3 hours after uploading the video to YouTube I got a message saying they suspect a copyright violation, if I could please provide documentation that I have permission to use the song. A quite dramatic shift in procedure there.

Below the lyrics. I promise the next one won't be quite as serious ;o)

[Intro]
What do you know?

[Verse 1]
You know it all
So many things I do not understand
You know it all
The wrong and the right
You like to talk
So many items I had marked all read
Right or wrong
Hard to decide

[Verse 2]
I see the world
Neatly filtered for my Daily Me
I have it all
Too much and too fast
No need to see
So many things I do not want to see
We have it all
No time to ask

[Chorus 1]
What do you know?
I would appreciate some input here
What do you know?
Your conclusions are not clear to me
What do you know?
I could recommend some books to you
What do you know
We got a long way to go

[Verse 3]
Is it too much for you to watch
Is it finally enough
Do you follow, do you share
Do you listen, do you care
We know it all
So many things that we simply take for such
Who do you trust
And do you dare

[Repeat Chorus 1] 

[Interlude]
What do you know? I don't know.
What do you know? I don't know.

[Chorus 2]
What do you know?
The facts are not consistent with your claim
What do you know?
The assumptions that were used are not the same
What do you know?
I could recommend some books to you
What do you know
We got a long way to go

14 comments:

Physicalist said...

I like it. Looks and sounds almost professional. (Clouds didn't bother me at all.) You are multi-talented.

Bee said...

I'm so flattered! You made my happy moment of the day. I just read being happy is conductive for creativity, so the circle closes nicely :o)

Uncle Al said...

(Paint watercolors using food colors. Note that they aren't lightfast. When in doubt, Bitrex - even babies can't tolerate the taste at 10 ppm.)

Insert symmetry breakings into chord progression, reparamterize, only compose on the black keys so it sounds good no matter what, then transpose pentatonic to full octave. Add a deep drum beat and you've got it! Yesterday Hollywood, today Bollywood, tomorrow Berlinblume.

Rhys said...

Pretty good, Bee; channelling Kraftwerk, I thought (I never get sick of pocket calculator).

But I don't think I could do that to my books, even with cushions on the floor...

Bee said...

To be fair, I used books that looked very used already.

Zephir said...

Did that NewScientist end in the bin by accident?

Kris Krogh said...

What do I know?
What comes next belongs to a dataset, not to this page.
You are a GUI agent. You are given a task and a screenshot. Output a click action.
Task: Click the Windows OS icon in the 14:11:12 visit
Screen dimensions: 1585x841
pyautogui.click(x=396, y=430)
I know I like this very original video!

Bee said...

Zephir: It was not an accident.

Giotis said...

Beautiful video and song Bee and you are a true Goddess! Count one more devoted fan.

Georg said...

BTW,
do books on gravity fall more consciously
than books on other subjects?
Georg

Phil Warnell said...
This comment has been removed by the author.
Phil Warnell said...

Hi Bee,

I truly enjoyed this first foray of yours into the land of cinematic expression, impressed even more with the musical score, both in its composition and performance; which once again has it found to be true that one shouldn’t judge a book by its cover.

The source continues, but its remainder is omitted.